录入时间:2008-8-30 17:30:53 来源:银河澳门官网入口

   
    摘要:总结非洲菊组织培养的外植体(花托、叶片、幼芽、种子、叶柄等)的利用以及培养基的配方认为用试管苗叶和叶柄作为快繁材料最理想,KT/NAA值对非洲菊组织培养具有影响。
    关键词:非洲菊;组织培养;外植体;培养基
    非洲菊(GerberajamesoniiBolu)又名扶郎花、太阳花,属菊科扶郎花属,多年生宿根草本观赏植物.非洲菊原产南非,因其花朵硕大、花枝清秀挺拔、花色丰富艳丽、产花量高,既可作盆栽又可作切花,切花瓶插期长,具有较高的观赏价值;在温暖条件下能周年开花,栽培管理省工,是目前国际市场畅销名花之一.非洲菊的常规繁殖方法是种子播种繁殖或无性繁殖,但种子繁殖常因种子寿命短、发芽率低、后代变异性大,而无性(分株)繁殖则因繁殖系数很低,一株母株一年仅能分株5-6株,难以满足市场的需求.因此国际上多采用组织培养来快速繁育非洲菊,以适应日益扩大生产规模,满足花卉市场需求,20世纪80年代,我国开始花卉组织培养工厂化育苗的实践.20世纪90年代进行了非洲菊组织培养、快速繁殖的探索,并就非洲菊愈伤组织诱导、分化、芽苗增殖与生根、小苗的移栽等进行了较深入的研究。
    1 外植体的选择及利用
    1.1外植体材料的类型
    理论上,非洲菊植株上的任何器官均可诱导产生愈伤组织。
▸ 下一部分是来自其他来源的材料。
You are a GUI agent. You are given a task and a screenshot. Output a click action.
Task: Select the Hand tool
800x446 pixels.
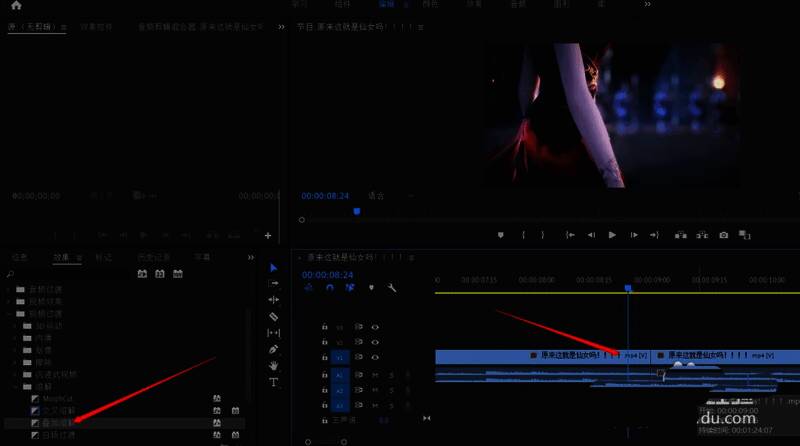point(274,366)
早在 20世纪 70~80 年代,已有前人着手研究用组织培养手段进行非洲菊的无性快速繁殖。1973年Pierik首先报道了用非洲菊离体花托和花萼诱导出芽;1974 年,Murashige用非洲菊的生长点作外植体培养得到侧芽;1987年,黄济明等以花托为材料,研究了非洲菊器官在离体培养条件下诱导成苗和消除试管植株突变的问题。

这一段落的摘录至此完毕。